(Stored data entries)
=======
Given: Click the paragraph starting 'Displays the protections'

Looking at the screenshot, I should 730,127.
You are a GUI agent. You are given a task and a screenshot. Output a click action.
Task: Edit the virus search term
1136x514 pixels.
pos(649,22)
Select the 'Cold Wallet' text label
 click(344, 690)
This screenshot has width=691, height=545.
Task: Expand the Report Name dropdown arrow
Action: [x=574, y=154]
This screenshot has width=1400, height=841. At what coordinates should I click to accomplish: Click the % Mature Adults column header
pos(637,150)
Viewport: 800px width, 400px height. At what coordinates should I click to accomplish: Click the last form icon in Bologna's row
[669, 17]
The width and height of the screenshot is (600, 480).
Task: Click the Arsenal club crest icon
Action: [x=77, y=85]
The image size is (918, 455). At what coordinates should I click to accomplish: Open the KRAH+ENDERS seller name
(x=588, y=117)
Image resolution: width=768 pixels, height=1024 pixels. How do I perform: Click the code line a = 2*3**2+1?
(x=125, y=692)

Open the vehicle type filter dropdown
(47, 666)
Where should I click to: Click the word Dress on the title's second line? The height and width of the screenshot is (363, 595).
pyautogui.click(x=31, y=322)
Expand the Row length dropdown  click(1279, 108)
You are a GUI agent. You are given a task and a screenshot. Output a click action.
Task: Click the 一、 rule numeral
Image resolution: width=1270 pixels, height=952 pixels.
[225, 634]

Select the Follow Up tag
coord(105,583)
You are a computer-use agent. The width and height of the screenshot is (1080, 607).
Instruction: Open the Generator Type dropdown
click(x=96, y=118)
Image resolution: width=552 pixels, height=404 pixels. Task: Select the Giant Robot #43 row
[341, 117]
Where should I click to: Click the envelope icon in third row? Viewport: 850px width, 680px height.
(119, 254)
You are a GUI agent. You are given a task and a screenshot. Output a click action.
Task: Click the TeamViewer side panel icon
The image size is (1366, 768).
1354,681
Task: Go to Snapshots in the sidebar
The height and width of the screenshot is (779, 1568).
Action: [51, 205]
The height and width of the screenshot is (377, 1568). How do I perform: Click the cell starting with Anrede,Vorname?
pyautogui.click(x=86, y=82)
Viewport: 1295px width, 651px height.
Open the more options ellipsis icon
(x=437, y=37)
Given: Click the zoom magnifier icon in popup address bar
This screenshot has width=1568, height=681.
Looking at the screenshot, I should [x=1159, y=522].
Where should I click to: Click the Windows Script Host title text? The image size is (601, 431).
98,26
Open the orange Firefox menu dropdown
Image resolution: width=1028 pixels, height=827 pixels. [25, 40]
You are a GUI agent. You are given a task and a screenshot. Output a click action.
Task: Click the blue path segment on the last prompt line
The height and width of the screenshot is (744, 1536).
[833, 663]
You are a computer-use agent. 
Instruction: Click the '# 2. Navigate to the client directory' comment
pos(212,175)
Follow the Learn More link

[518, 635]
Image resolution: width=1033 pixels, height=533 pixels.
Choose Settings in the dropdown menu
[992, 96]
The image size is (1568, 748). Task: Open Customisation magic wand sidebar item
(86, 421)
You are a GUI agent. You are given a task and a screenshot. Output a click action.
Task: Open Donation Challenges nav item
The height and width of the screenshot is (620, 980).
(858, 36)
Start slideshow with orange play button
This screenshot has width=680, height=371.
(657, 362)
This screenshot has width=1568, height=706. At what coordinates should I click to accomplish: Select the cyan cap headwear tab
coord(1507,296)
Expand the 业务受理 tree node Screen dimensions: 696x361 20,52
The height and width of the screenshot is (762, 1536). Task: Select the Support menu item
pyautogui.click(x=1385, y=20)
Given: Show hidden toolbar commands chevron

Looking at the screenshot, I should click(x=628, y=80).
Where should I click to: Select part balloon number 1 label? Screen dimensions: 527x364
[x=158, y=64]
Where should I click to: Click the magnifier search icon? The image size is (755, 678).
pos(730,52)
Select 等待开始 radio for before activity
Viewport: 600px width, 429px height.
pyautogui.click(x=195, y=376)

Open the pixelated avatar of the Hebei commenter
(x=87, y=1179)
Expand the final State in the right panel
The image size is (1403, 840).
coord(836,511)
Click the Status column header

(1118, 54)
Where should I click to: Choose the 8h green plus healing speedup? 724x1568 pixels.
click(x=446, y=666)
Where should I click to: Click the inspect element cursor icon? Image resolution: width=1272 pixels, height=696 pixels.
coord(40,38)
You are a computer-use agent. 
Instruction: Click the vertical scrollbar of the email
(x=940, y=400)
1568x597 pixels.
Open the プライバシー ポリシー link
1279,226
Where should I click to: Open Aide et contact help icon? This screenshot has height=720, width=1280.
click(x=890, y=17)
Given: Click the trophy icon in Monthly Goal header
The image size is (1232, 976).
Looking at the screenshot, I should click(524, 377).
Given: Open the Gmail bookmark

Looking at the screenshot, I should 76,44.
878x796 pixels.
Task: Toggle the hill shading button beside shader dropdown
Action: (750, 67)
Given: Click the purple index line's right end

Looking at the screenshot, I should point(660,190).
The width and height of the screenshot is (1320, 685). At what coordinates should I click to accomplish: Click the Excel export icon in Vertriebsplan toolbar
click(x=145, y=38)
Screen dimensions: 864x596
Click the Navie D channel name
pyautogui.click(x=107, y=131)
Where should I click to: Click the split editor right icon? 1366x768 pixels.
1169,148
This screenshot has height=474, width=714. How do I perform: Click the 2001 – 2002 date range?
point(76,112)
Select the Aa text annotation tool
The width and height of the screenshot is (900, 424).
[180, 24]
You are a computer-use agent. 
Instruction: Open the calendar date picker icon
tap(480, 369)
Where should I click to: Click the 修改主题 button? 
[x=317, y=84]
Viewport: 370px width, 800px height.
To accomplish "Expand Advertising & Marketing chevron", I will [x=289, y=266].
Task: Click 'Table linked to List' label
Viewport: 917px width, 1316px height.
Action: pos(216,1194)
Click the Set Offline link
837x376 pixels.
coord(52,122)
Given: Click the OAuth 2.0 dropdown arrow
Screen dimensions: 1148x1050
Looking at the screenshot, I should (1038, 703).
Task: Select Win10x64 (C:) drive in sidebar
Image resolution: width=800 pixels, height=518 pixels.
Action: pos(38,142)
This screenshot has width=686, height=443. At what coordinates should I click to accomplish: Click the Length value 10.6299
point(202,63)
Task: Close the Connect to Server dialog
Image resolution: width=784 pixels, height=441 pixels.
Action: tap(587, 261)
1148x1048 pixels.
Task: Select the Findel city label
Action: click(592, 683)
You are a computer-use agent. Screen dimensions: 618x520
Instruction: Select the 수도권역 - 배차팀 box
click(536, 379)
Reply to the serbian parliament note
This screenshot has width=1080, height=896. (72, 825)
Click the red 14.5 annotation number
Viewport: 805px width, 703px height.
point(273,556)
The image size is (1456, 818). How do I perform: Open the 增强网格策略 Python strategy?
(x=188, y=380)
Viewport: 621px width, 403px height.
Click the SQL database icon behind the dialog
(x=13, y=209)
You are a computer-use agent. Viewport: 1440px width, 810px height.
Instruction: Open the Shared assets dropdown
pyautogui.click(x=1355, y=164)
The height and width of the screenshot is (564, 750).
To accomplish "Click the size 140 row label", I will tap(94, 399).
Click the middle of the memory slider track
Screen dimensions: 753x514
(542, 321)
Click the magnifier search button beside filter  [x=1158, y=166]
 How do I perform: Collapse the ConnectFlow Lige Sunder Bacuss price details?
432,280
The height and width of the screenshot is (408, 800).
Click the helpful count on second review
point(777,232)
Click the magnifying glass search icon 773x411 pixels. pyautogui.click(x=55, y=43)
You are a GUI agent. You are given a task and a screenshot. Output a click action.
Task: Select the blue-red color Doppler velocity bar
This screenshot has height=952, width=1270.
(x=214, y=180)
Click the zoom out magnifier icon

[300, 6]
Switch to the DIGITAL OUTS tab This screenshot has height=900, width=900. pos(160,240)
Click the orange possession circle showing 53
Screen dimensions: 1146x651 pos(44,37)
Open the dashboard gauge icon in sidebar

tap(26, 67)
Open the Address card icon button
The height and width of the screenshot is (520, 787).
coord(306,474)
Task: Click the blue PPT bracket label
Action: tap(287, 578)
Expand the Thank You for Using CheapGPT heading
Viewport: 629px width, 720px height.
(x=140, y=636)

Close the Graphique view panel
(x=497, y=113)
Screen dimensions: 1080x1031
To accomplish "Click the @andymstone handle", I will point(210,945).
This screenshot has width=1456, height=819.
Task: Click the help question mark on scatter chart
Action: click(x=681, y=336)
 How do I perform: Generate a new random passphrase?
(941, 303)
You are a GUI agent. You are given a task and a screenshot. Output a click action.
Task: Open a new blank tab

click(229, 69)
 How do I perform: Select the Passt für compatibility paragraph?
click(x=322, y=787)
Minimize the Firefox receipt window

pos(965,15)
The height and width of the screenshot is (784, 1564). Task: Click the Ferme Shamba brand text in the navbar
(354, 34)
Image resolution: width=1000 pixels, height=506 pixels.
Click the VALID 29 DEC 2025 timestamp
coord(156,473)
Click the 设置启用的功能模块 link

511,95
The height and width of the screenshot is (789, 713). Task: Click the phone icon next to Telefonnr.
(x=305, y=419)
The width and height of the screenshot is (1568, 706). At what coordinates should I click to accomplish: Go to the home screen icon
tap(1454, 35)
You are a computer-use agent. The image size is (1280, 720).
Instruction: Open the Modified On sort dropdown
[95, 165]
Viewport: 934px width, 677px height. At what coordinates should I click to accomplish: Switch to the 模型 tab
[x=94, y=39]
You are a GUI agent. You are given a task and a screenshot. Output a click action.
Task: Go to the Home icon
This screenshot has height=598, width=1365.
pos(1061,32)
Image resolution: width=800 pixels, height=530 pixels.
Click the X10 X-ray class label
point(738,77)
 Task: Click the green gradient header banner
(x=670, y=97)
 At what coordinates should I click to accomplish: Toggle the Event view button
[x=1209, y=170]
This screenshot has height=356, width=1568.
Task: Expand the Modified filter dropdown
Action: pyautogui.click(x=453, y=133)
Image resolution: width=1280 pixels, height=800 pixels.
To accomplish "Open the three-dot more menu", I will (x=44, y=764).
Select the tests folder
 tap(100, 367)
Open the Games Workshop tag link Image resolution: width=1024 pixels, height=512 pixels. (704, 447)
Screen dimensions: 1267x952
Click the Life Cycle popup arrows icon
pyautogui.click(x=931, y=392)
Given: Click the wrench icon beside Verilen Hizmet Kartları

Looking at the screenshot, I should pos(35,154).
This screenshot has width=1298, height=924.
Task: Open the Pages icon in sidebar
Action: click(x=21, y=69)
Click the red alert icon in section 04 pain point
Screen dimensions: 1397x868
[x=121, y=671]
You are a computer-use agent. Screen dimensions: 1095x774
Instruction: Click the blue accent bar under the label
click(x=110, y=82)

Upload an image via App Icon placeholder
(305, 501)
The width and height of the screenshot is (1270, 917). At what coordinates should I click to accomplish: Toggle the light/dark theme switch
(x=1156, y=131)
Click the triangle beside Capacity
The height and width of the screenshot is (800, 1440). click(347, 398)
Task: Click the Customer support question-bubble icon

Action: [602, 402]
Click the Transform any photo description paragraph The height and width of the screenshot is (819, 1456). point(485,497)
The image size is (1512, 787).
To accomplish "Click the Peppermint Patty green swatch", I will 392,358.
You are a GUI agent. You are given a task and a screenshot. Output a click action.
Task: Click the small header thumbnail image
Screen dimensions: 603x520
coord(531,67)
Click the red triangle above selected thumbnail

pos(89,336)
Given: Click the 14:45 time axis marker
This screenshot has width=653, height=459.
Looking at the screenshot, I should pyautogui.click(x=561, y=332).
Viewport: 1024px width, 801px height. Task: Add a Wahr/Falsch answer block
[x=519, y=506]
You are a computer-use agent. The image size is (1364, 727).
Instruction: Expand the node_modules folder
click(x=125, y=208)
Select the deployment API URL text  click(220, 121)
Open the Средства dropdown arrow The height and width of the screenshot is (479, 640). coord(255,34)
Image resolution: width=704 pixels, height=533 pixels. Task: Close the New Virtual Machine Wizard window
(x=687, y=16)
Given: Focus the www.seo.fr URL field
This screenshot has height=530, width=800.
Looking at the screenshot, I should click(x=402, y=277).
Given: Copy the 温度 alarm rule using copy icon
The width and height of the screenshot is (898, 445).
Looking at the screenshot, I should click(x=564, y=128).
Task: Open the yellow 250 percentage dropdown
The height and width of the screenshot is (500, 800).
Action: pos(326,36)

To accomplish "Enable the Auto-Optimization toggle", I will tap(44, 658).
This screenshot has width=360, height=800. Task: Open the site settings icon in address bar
=======
Pull every line containing "rule" from the entries above and copy it.

Task: Click the 一、 rule numeral
Given: Copy the 温度 alarm rule using copy icon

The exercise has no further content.